By Chevi Rabbit, Local Journalism Initiative Reporter
(ANNews) – Infamous Native Clothing is now on permanent display at Red Deer Museum + Art Gallery (MAG).
In an interview, its CEO VJ Curry talks about his brand. His message is simple, he explains. He created his line to break into generational trauma and become a positive role model for Afro-Indigenous youth and others.
Curry’s branding is unconventional. While several other brands promote culture, and educate on indigenous politics and social justice, Curry draws from his learning experiences and self-discovery as part of his branding.
Infamous Native Clothing encompasses his journey, as a survivor of street life and poverty in his youth and of Canada’s Child and Family Services.
Curry has changed his life to give back to the community. He does this by hiring local Indigenous artists such as Cody Lighting and supporting Cree artisans from central Alberta.
Never would Curry have envisioned coming back to his homelands, the Sovereign Four Nations of Maskwacis (formerly known as Hobbema), and becoming Maskwacis’ most popular clothing brand, with his clothing prominently featured on permanent display at the prestigious Red Deer MAG.
Curry’s branding is a hybrid culture where he pulls from the solidarity between his Black and Cree heritage and their commonality of facing oppression. His marketing and branding are geared toward Urban Culture, and infused with Urban Indigenous, Black Urban Culture, and Latino Culture.
According to Amnesty International, “In a country built on white supremacy, it is a threat to the order of society for oppressed people to work in solidarity with each other because this poses a real challenge to power. A common tactic of those in power is to pit different groups against each other as if each were the problem.”

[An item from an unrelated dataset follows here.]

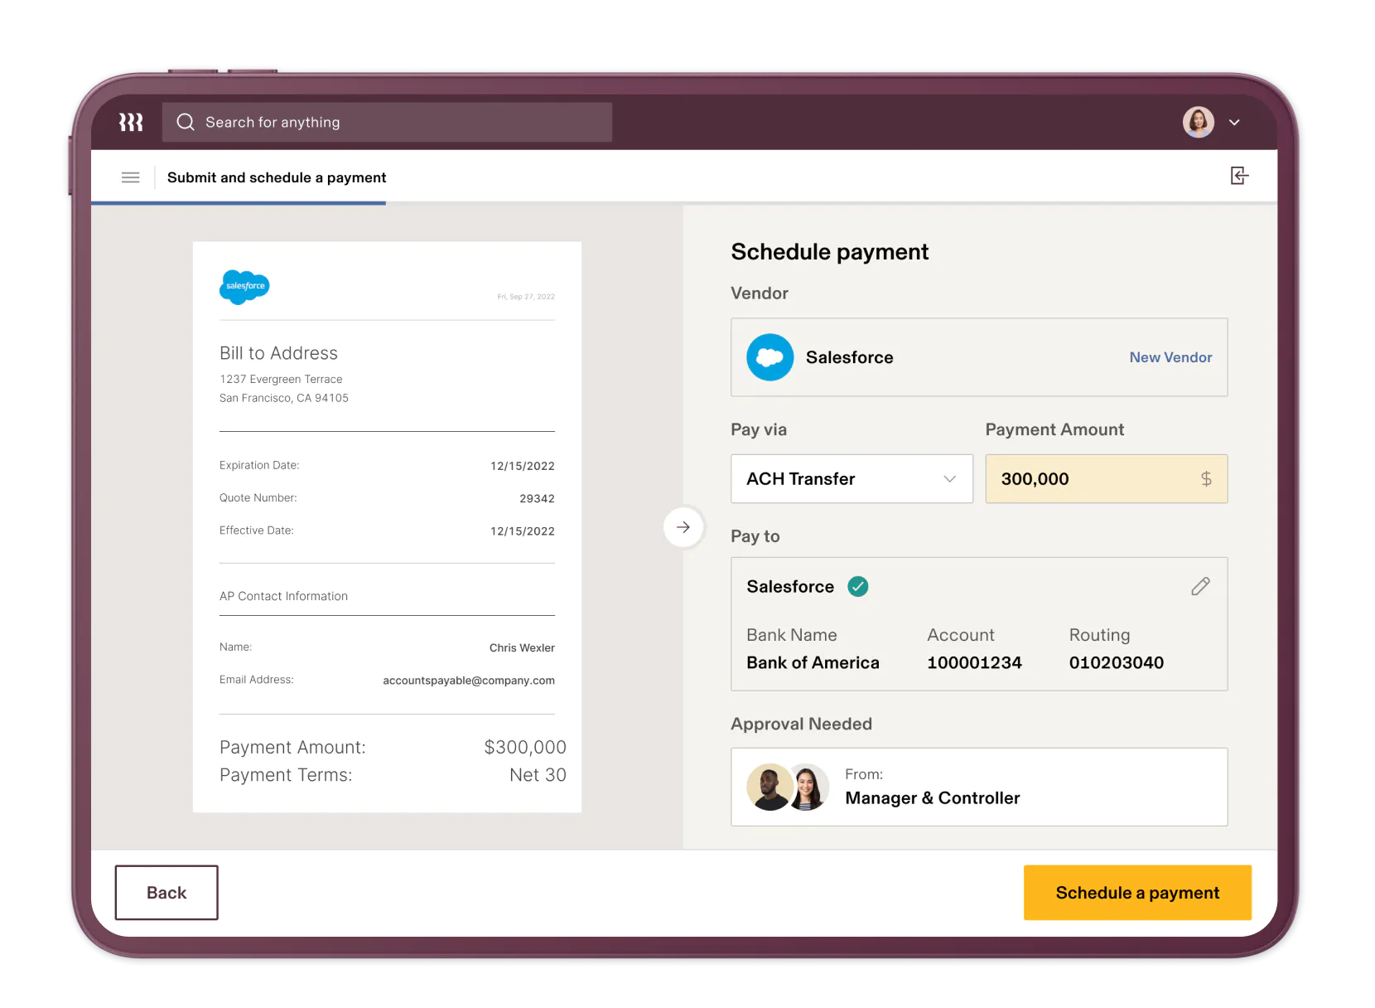The height and width of the screenshot is (1008, 1375).
Task: Click the exit icon at top right
Action: click(x=1238, y=176)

“I experienced racism my whole life and lateral violence,” explained Curry. “I still deal with it today; everyone’s always like, oh, the Black guy…I’m Native enough for them.”
“I’ve also had older generations in my family who were racist towards me.”
He adds, “It’s time for us as Native people to take back our pride and show people that we’re still here and we’re not going anywhere.”
Bless the Dead is one of his most popular clothing designs, which The Red Deer Museum + Art Gallery (MAG) collections purchased from the Infamous Native Clothing Streetwear brand.
MAG states, “We’re proud to be part of the community and to offer a meaningful opportunity to explore all that has been preserved through the years…In 2022, after reading an article in the September issue of Alberta Native News, the MAG purchased this hoodie and sweatpants set from the Infamous Native Clothing Company.
“The owner, VJ Curry, is committed to breaking his intergenerational trauma by using his company to honour his family members who passed away from tragic circumstances. The Bless the Dead design honours VJ’s mother, who was murdered when he was six years old.”
“I try to use my designs to show people the adversity we as Native people face in our daily lives,” said Curry. “Some of us have broken those cycles and are just trying to leave something behind for our kids…I came from nothing and grew up in the street life. I’ll do whatever I [can] to make sure my kids don’t get to live that kind of life.”
“We can achieve our dreams even when the system doesn’t want us to win,” he added.
“I am proud that some of my designs have made it to a permanent display in the Red Deer art museum as a representation of Urban Native American Culture…We’re here to show Canada, that Natives are still here, and we won’t be treated as second-class citizens on our land.”
That is why Curry created a new design called “Solider Edition,” which highlights “the struggle” of Urban people living in poverty. It encompasses the “fight” for fundamental human rights, two spirit inclusion, Indigenous-led housing, food, water, winter clothing, and being treated like a human being. He has also expanded to include a new shoe line called “War.”
Through his clothing line, Curry is encouraging people to support each other.
He ends the interview by reaffirming that his brand is geared towards acknowledging the hardships of poverty, and his logos highlight his lived experiences of growing up with nothing and surviving street life.
He wants all Urban Youth to be proud of themselves, to know that their dreams are valuable and worthy and to wear “Infamous” with pride.